OCCY -I've been sourcing quotes for the last year or so (since we sold the last ones) and the going rate to produce these seems to be around $20-$25 each. As they are not a 'standard' type of product and we're only after a reasonably small run the quotes we've had have been (IMO) too expensive, but there doesnt seem to be many companies that will do them cost-effectively, and as such we're budgeting at round $25 each just to make them. The commercial sponsorship we are seeking is to (hopefully) cover the hard costs of production, so that we can make the cost to members as low as possible, and so that any revenue raised goes straight back to AKFF, to enable us to buy additional prizes etc for comps and get togethers and also to halp us cover the cost of forum hosting.

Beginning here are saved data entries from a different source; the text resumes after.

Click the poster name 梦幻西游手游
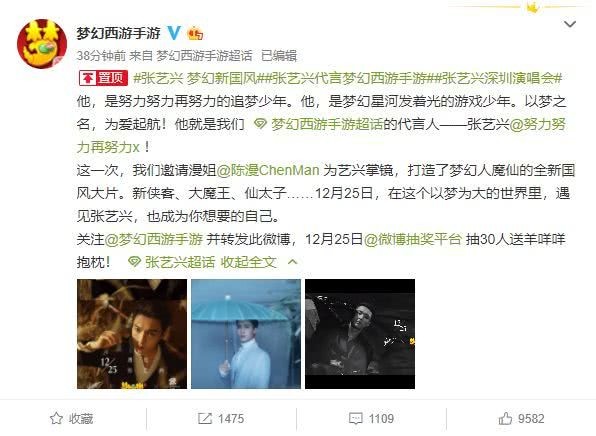This screenshot has height=436, width=596. point(119,33)
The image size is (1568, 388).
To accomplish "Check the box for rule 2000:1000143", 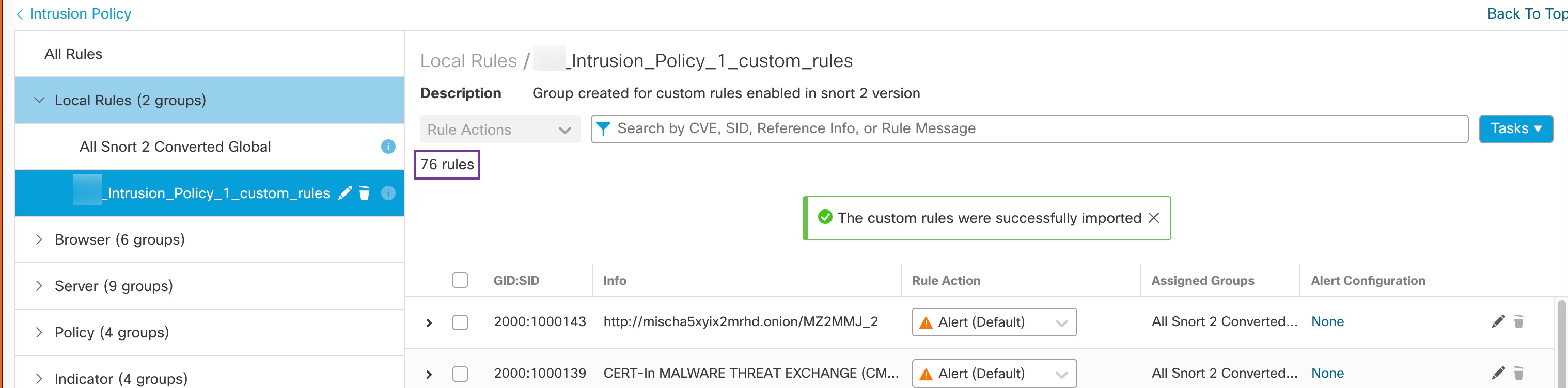I will click(x=460, y=322).
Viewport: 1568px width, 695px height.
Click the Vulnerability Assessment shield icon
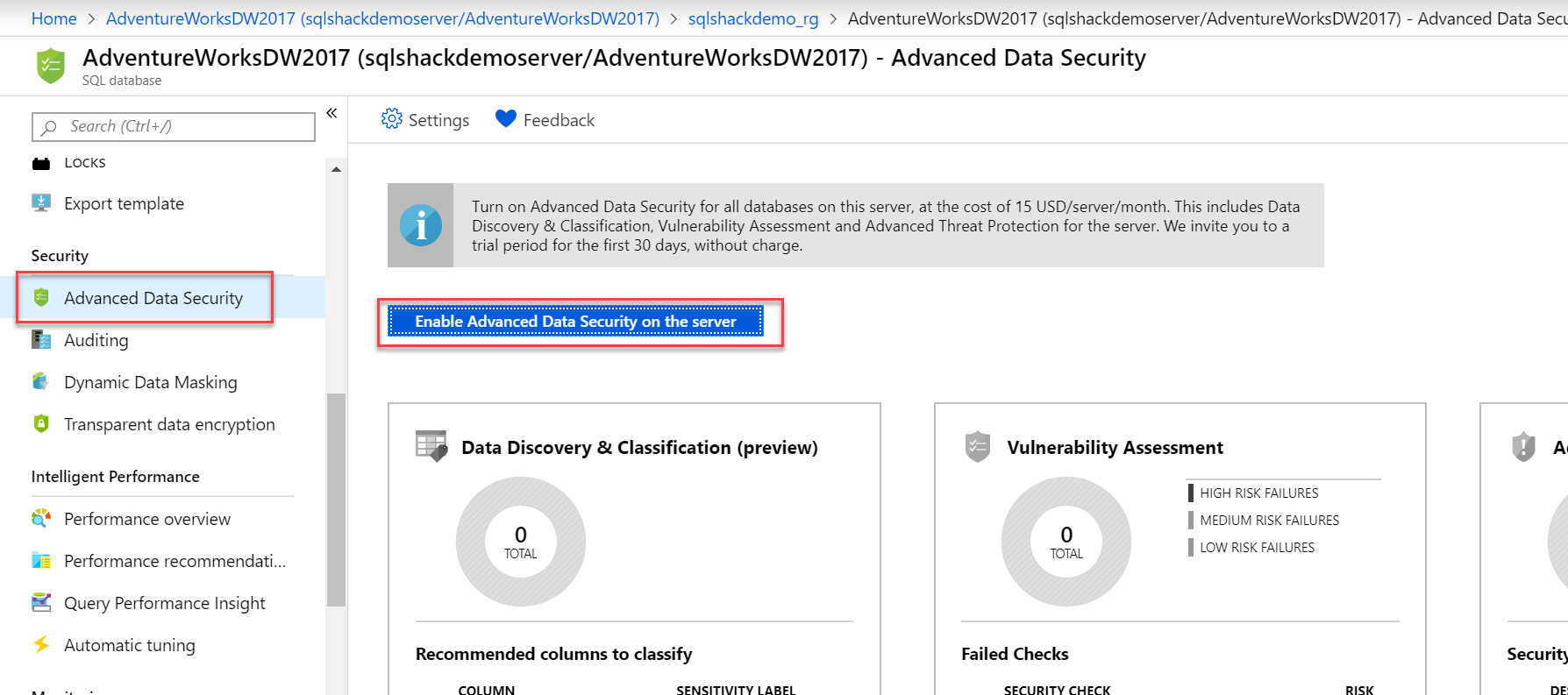tap(977, 447)
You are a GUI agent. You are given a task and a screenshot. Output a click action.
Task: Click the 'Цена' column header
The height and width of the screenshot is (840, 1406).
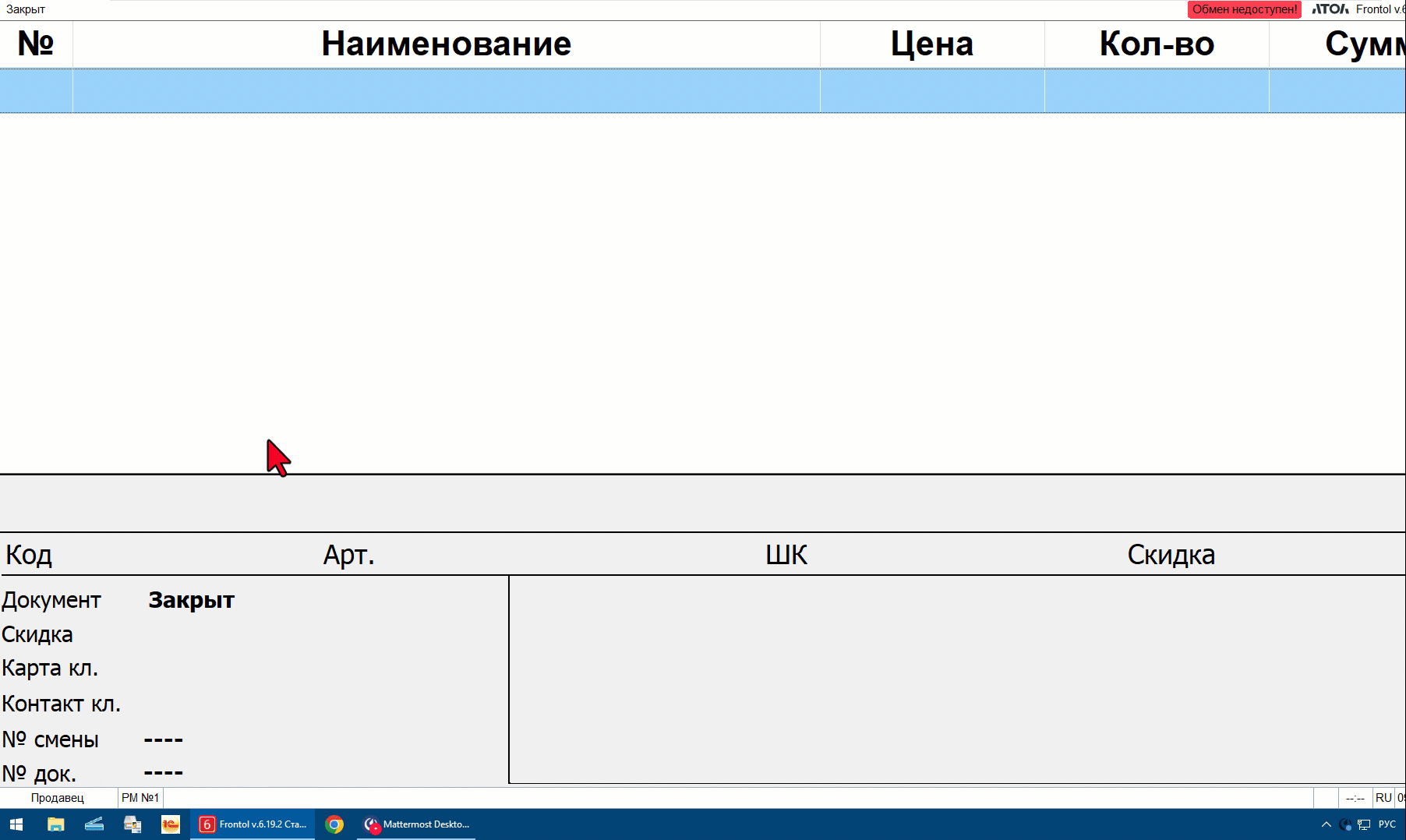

If you (or any other members) have any contacts or can find a company that can produce these at a better rate then please let us know. Approx size required is 100cm long x 30-35 cm wide with a plastic edge along the left side and a velcro closure mechanism.

Cheers


----------



## Davey G (Jan 15, 2006)

I'm not sure whether I kept the artwork from the last one or not, however the ads/sponsors spots would need to be changed for this one.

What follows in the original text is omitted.